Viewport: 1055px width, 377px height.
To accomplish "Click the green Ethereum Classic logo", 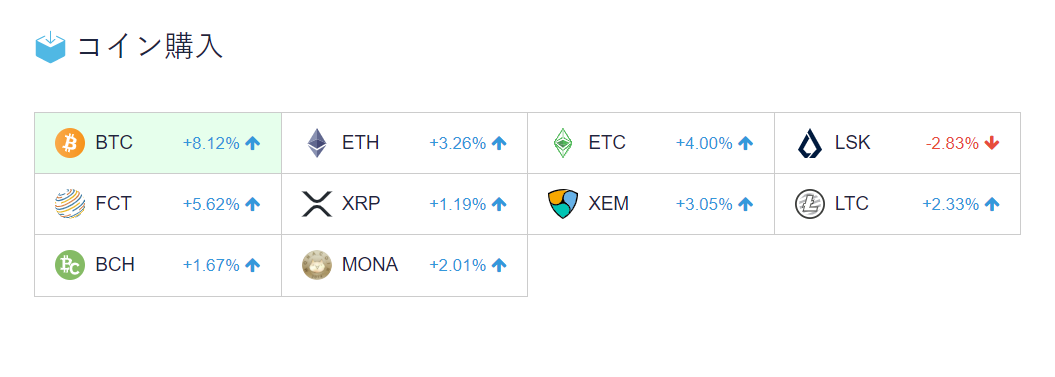I will click(x=562, y=143).
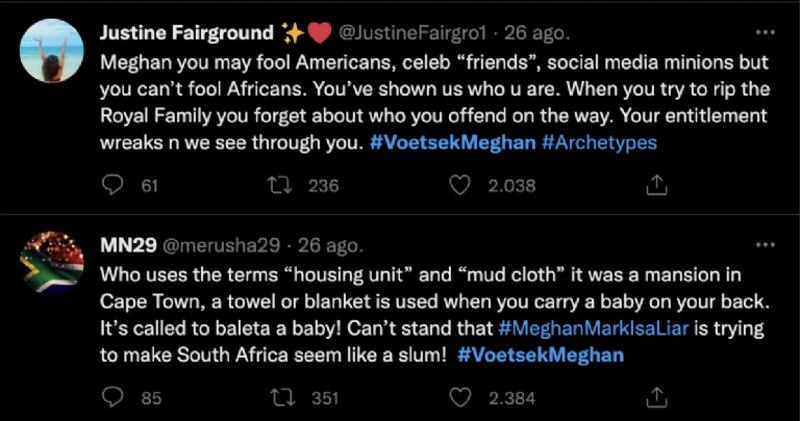Like Justine Fairground's tweet
Image resolution: width=800 pixels, height=421 pixels.
(x=459, y=184)
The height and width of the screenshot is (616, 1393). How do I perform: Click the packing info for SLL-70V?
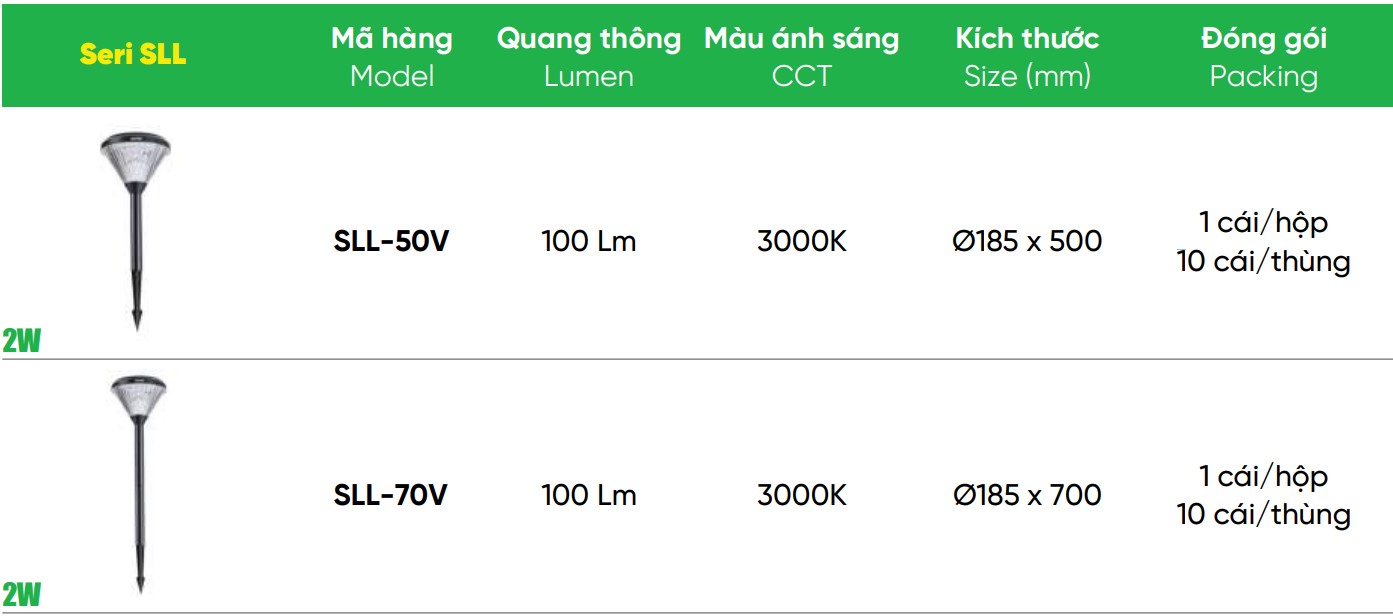1264,495
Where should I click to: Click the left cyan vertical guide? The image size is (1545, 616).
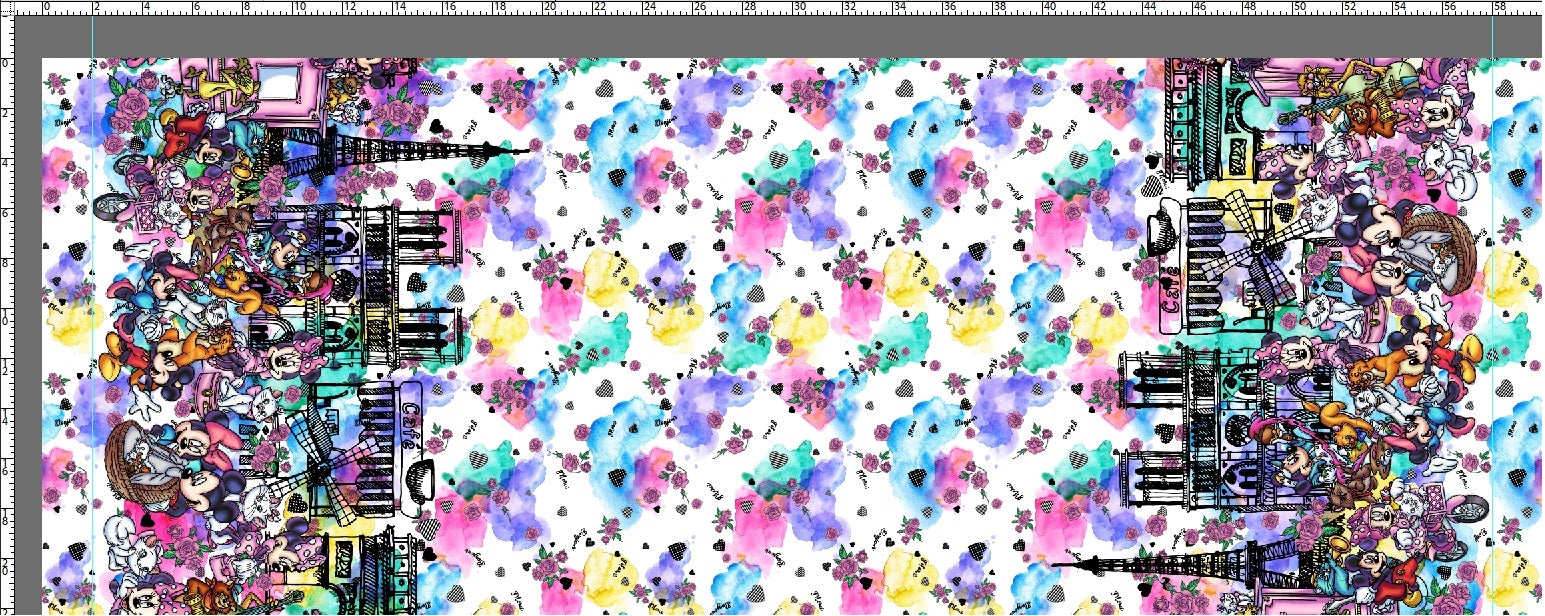click(x=93, y=300)
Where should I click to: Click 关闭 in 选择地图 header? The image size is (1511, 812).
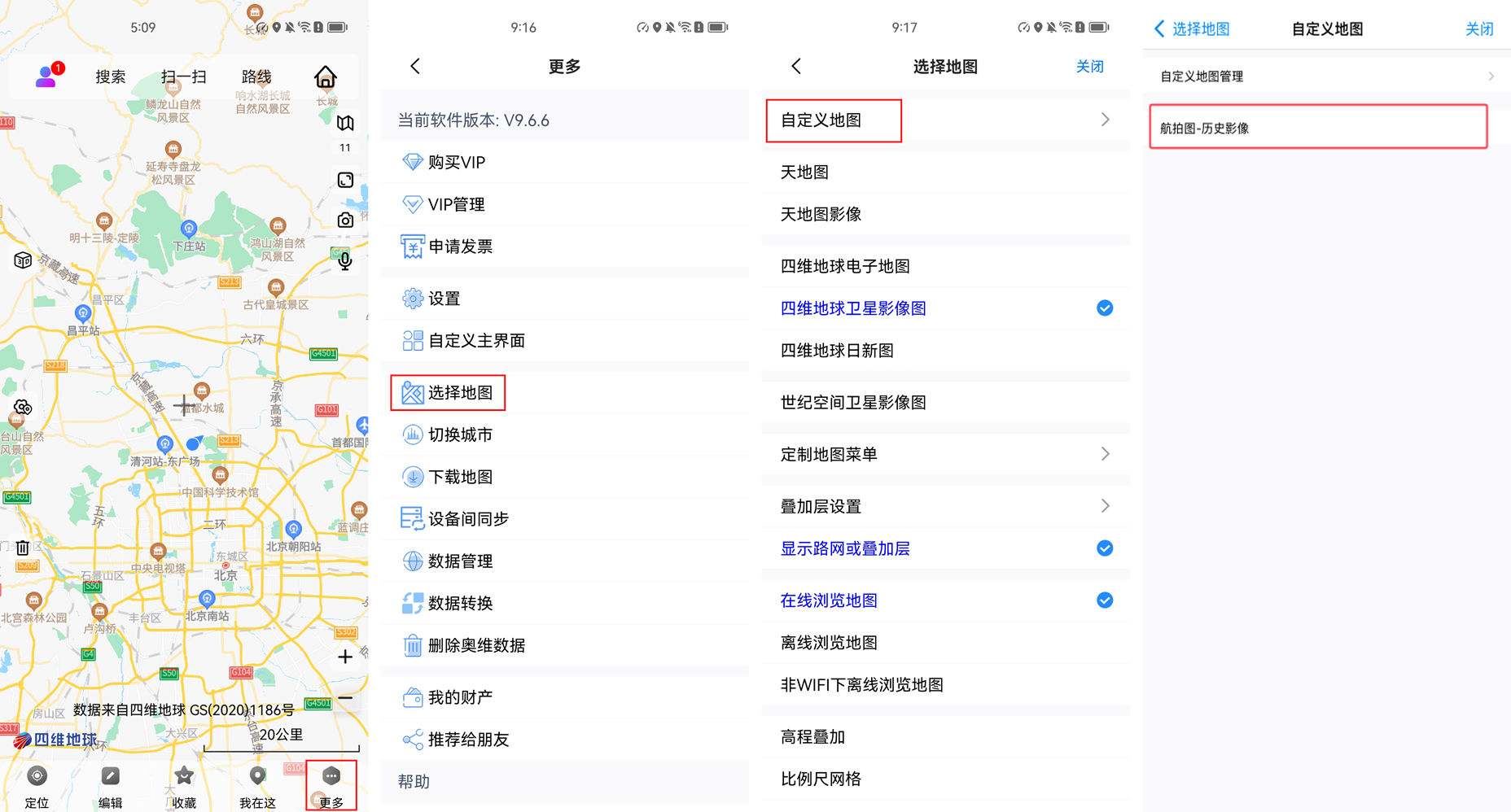[x=1089, y=67]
....
WHAT THE TASK ASKS: Print, without pictures, exactly the lines from the one containing "The height and" through the final line of the records above.

SOLVED PROBLEM:
The height and width of the screenshot is (616, 1393). How do I perform: Click the packing info for SLL-70V?
1264,495
Where should I click to: Click the left cyan vertical guide? The image size is (1545, 616).
click(x=93, y=300)
Where should I click to: Click 关闭 in 选择地图 header? The image size is (1511, 812).
[x=1089, y=67]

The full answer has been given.